[Start of Attachment]

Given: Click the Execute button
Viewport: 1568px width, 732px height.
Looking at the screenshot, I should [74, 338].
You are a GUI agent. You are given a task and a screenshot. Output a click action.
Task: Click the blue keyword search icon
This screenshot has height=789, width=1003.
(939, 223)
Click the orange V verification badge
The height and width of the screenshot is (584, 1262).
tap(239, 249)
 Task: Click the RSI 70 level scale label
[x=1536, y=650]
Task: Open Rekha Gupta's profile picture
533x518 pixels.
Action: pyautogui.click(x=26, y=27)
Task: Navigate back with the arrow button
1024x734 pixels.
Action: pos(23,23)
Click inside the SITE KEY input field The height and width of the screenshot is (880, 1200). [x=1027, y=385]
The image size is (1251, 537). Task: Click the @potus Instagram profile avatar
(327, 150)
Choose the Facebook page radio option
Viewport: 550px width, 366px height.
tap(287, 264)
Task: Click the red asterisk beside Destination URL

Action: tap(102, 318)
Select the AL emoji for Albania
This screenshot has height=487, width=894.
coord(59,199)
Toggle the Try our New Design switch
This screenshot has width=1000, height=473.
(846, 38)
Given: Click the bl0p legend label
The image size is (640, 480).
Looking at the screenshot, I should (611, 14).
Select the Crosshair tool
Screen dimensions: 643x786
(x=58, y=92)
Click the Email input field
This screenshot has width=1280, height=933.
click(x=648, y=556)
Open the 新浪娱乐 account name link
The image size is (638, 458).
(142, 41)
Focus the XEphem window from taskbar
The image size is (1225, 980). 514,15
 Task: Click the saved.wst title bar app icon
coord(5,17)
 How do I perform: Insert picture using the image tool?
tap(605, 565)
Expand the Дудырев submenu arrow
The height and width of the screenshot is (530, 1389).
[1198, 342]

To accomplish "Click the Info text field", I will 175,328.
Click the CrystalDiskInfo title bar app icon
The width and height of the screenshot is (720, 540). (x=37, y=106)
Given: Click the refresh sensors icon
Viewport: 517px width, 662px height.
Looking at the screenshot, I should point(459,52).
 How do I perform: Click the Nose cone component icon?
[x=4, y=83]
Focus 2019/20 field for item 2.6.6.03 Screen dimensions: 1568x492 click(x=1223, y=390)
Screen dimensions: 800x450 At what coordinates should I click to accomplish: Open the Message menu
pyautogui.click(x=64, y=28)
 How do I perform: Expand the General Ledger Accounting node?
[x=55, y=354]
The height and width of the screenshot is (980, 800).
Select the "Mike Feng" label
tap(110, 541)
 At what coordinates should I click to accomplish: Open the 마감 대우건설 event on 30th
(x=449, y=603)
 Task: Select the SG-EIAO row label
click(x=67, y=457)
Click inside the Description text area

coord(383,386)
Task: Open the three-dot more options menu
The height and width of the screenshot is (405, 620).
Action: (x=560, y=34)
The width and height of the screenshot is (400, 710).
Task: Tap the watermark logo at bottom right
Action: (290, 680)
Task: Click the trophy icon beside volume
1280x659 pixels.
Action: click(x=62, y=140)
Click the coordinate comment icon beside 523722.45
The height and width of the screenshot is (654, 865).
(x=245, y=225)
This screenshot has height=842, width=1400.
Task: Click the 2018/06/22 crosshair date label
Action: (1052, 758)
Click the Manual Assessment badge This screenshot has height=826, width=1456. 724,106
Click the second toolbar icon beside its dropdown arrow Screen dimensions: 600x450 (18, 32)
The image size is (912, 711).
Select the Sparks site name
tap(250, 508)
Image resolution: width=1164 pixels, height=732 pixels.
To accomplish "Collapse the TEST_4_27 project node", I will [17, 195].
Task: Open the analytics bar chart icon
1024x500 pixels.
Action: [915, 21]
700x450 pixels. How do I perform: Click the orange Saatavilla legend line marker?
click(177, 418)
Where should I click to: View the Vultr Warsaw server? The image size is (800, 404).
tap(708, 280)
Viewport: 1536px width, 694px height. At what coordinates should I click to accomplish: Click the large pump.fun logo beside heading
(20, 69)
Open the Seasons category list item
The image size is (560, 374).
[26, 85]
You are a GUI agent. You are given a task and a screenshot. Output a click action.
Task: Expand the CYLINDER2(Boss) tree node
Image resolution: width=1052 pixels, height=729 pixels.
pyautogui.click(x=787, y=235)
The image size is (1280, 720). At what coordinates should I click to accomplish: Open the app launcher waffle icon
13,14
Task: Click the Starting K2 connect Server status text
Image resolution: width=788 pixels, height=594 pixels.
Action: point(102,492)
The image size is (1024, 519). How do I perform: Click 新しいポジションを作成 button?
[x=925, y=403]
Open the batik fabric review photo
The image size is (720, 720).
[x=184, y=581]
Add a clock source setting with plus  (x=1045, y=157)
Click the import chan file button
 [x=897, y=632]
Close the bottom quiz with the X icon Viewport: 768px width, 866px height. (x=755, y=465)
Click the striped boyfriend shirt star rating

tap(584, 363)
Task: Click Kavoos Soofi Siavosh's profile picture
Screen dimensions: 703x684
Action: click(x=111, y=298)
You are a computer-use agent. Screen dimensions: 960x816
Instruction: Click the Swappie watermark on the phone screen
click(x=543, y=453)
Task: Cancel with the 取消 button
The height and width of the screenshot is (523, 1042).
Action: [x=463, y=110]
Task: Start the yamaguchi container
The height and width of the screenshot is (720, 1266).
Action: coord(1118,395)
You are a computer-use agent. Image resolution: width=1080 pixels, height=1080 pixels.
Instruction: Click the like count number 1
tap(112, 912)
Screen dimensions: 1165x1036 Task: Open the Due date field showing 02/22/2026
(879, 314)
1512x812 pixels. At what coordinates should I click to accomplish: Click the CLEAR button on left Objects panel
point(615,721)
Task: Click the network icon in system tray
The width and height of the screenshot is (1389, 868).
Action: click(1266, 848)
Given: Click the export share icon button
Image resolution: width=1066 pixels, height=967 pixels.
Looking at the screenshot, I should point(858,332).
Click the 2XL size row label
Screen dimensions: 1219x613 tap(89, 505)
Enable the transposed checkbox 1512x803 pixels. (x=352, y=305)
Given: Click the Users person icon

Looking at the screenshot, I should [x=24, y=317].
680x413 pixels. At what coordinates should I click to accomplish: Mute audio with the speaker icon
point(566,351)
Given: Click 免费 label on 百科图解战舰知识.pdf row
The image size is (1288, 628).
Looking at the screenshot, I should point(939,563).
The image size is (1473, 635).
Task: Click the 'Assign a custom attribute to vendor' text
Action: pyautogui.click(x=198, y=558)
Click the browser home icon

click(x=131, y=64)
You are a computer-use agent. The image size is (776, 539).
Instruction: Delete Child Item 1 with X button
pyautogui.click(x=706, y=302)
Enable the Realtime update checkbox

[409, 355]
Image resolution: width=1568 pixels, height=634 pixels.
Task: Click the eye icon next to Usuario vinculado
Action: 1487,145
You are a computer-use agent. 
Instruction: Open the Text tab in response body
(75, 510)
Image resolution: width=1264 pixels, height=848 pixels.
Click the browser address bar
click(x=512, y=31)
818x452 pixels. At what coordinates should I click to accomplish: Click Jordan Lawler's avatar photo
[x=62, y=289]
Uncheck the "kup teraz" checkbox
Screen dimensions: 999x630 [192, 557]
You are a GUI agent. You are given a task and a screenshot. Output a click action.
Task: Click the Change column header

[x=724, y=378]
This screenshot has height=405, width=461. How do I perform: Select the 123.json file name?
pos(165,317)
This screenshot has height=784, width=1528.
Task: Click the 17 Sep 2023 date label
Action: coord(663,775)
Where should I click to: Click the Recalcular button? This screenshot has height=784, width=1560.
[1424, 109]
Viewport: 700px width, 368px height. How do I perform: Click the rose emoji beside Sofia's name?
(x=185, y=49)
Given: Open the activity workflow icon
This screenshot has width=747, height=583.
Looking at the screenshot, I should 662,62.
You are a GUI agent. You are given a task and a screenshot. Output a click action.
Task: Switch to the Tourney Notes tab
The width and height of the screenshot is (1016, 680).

[End of Attachment]

## Brief:
Everything in the listing above should be printed again exactly.

## Task solution:
Given: Click the Execute button
Viewport: 1568px width, 732px height.
Looking at the screenshot, I should [74, 338].
You are a GUI agent. You are given a task and a screenshot. Output a click action.
Task: Click the blue keyword search icon
This screenshot has height=789, width=1003.
(939, 223)
Click the orange V verification badge
The height and width of the screenshot is (584, 1262).
tap(239, 249)
 Task: Click the RSI 70 level scale label
[x=1536, y=650]
Task: Open Rekha Gupta's profile picture
533x518 pixels.
Action: pyautogui.click(x=26, y=27)
Task: Navigate back with the arrow button
1024x734 pixels.
Action: pos(23,23)
Click inside the SITE KEY input field The height and width of the screenshot is (880, 1200). [x=1027, y=385]
The image size is (1251, 537). Task: Click the @potus Instagram profile avatar
(327, 150)
Choose the Facebook page radio option
Viewport: 550px width, 366px height.
tap(287, 264)
Task: Click the red asterisk beside Destination URL

Action: tap(102, 318)
Select the AL emoji for Albania
This screenshot has height=487, width=894.
coord(59,199)
Toggle the Try our New Design switch
This screenshot has width=1000, height=473.
(846, 38)
Given: Click the bl0p legend label
The image size is (640, 480).
Looking at the screenshot, I should (611, 14).
Select the Crosshair tool
Screen dimensions: 643x786
(x=58, y=92)
Click the Email input field
This screenshot has width=1280, height=933.
click(x=648, y=556)
Open the 新浪娱乐 account name link
The image size is (638, 458).
(142, 41)
Focus the XEphem window from taskbar
The image size is (1225, 980). 514,15
 Task: Click the saved.wst title bar app icon
coord(5,17)
 How do I perform: Insert picture using the image tool?
tap(605, 565)
Expand the Дудырев submenu arrow
The height and width of the screenshot is (530, 1389).
[1198, 342]

To accomplish "Click the Info text field", I will 175,328.
Click the CrystalDiskInfo title bar app icon
The width and height of the screenshot is (720, 540). (x=37, y=106)
Given: Click the refresh sensors icon
Viewport: 517px width, 662px height.
Looking at the screenshot, I should point(459,52).
 How do I perform: Click the Nose cone component icon?
[x=4, y=83]
Focus 2019/20 field for item 2.6.6.03 Screen dimensions: 1568x492 click(x=1223, y=390)
Screen dimensions: 800x450 At what coordinates should I click to accomplish: Open the Message menu
pyautogui.click(x=64, y=28)
 How do I perform: Expand the General Ledger Accounting node?
[x=55, y=354]
The height and width of the screenshot is (980, 800).
Select the "Mike Feng" label
tap(110, 541)
 At what coordinates should I click to accomplish: Open the 마감 대우건설 event on 30th
(x=449, y=603)
 Task: Select the SG-EIAO row label
click(x=67, y=457)
Click inside the Description text area

coord(383,386)
Task: Open the three-dot more options menu
The height and width of the screenshot is (405, 620).
Action: (x=560, y=34)
The width and height of the screenshot is (400, 710).
Task: Tap the watermark logo at bottom right
Action: (290, 680)
Task: Click the trophy icon beside volume
1280x659 pixels.
Action: click(x=62, y=140)
Click the coordinate comment icon beside 523722.45
The height and width of the screenshot is (654, 865).
(x=245, y=225)
This screenshot has height=842, width=1400.
Task: Click the 2018/06/22 crosshair date label
Action: (1052, 758)
Click the Manual Assessment badge This screenshot has height=826, width=1456. 724,106
Click the second toolbar icon beside its dropdown arrow Screen dimensions: 600x450 (18, 32)
The image size is (912, 711).
Select the Sparks site name
tap(250, 508)
Image resolution: width=1164 pixels, height=732 pixels.
To accomplish "Collapse the TEST_4_27 project node", I will [17, 195].
Task: Open the analytics bar chart icon
1024x500 pixels.
Action: [915, 21]
700x450 pixels. How do I perform: Click the orange Saatavilla legend line marker?
click(177, 418)
Where should I click to: View the Vultr Warsaw server? The image size is (800, 404).
tap(708, 280)
Viewport: 1536px width, 694px height. At what coordinates should I click to accomplish: Click the large pump.fun logo beside heading
(20, 69)
Open the Seasons category list item
The image size is (560, 374).
[26, 85]
You are a GUI agent. You are given a task and a screenshot. Output a click action.
Task: Expand the CYLINDER2(Boss) tree node
Image resolution: width=1052 pixels, height=729 pixels.
pyautogui.click(x=787, y=235)
The image size is (1280, 720). At what coordinates should I click to accomplish: Open the app launcher waffle icon
13,14
Task: Click the Starting K2 connect Server status text
Image resolution: width=788 pixels, height=594 pixels.
Action: point(102,492)
The image size is (1024, 519). How do I perform: Click 新しいポジションを作成 button?
[x=925, y=403]
Open the batik fabric review photo
The image size is (720, 720).
[x=184, y=581]
Add a clock source setting with plus  (x=1045, y=157)
Click the import chan file button
 [x=897, y=632]
Close the bottom quiz with the X icon Viewport: 768px width, 866px height. (x=755, y=465)
Click the striped boyfriend shirt star rating

tap(584, 363)
Task: Click Kavoos Soofi Siavosh's profile picture
Screen dimensions: 703x684
Action: click(x=111, y=298)
You are a computer-use agent. Screen dimensions: 960x816
Instruction: Click the Swappie watermark on the phone screen
click(x=543, y=453)
Task: Cancel with the 取消 button
The height and width of the screenshot is (523, 1042).
Action: [x=463, y=110]
Task: Start the yamaguchi container
The height and width of the screenshot is (720, 1266).
Action: coord(1118,395)
You are a computer-use agent. Image resolution: width=1080 pixels, height=1080 pixels.
Instruction: Click the like count number 1
tap(112, 912)
Screen dimensions: 1165x1036 Task: Open the Due date field showing 02/22/2026
(879, 314)
1512x812 pixels. At what coordinates should I click to accomplish: Click the CLEAR button on left Objects panel
point(615,721)
Task: Click the network icon in system tray
The width and height of the screenshot is (1389, 868).
Action: click(1266, 848)
Given: Click the export share icon button
Image resolution: width=1066 pixels, height=967 pixels.
Looking at the screenshot, I should point(858,332).
Click the 2XL size row label
Screen dimensions: 1219x613 tap(89, 505)
Enable the transposed checkbox 1512x803 pixels. (x=352, y=305)
Given: Click the Users person icon

Looking at the screenshot, I should [x=24, y=317].
680x413 pixels. At what coordinates should I click to accomplish: Mute audio with the speaker icon
point(566,351)
Given: Click 免费 label on 百科图解战舰知识.pdf row
The image size is (1288, 628).
Looking at the screenshot, I should point(939,563).
The image size is (1473, 635).
Task: Click the 'Assign a custom attribute to vendor' text
Action: pyautogui.click(x=198, y=558)
Click the browser home icon

click(x=131, y=64)
You are a computer-use agent. The image size is (776, 539).
Instruction: Delete Child Item 1 with X button
pyautogui.click(x=706, y=302)
Enable the Realtime update checkbox

[409, 355]
Image resolution: width=1568 pixels, height=634 pixels.
Task: Click the eye icon next to Usuario vinculado
Action: 1487,145
You are a computer-use agent. 
Instruction: Open the Text tab in response body
(75, 510)
Image resolution: width=1264 pixels, height=848 pixels.
Click the browser address bar
click(x=512, y=31)
818x452 pixels. At what coordinates should I click to accomplish: Click Jordan Lawler's avatar photo
[x=62, y=289]
Uncheck the "kup teraz" checkbox
Screen dimensions: 999x630 [192, 557]
You are a GUI agent. You are given a task and a screenshot. Output a click action.
Task: Click the Change column header

[x=724, y=378]
This screenshot has height=405, width=461. How do I perform: Select the 123.json file name?
pos(165,317)
This screenshot has height=784, width=1528.
Task: Click the 17 Sep 2023 date label
Action: coord(663,775)
Where should I click to: Click the Recalcular button? This screenshot has height=784, width=1560.
[1424, 109]
Viewport: 700px width, 368px height. How do I perform: Click the rose emoji beside Sofia's name?
(x=185, y=49)
Given: Open the activity workflow icon
This screenshot has width=747, height=583.
Looking at the screenshot, I should 662,62.
You are a GUI agent. You are given a task and a screenshot. Output a click action.
Task: Switch to the Tourney Notes tab
The width and height of the screenshot is (1016, 680).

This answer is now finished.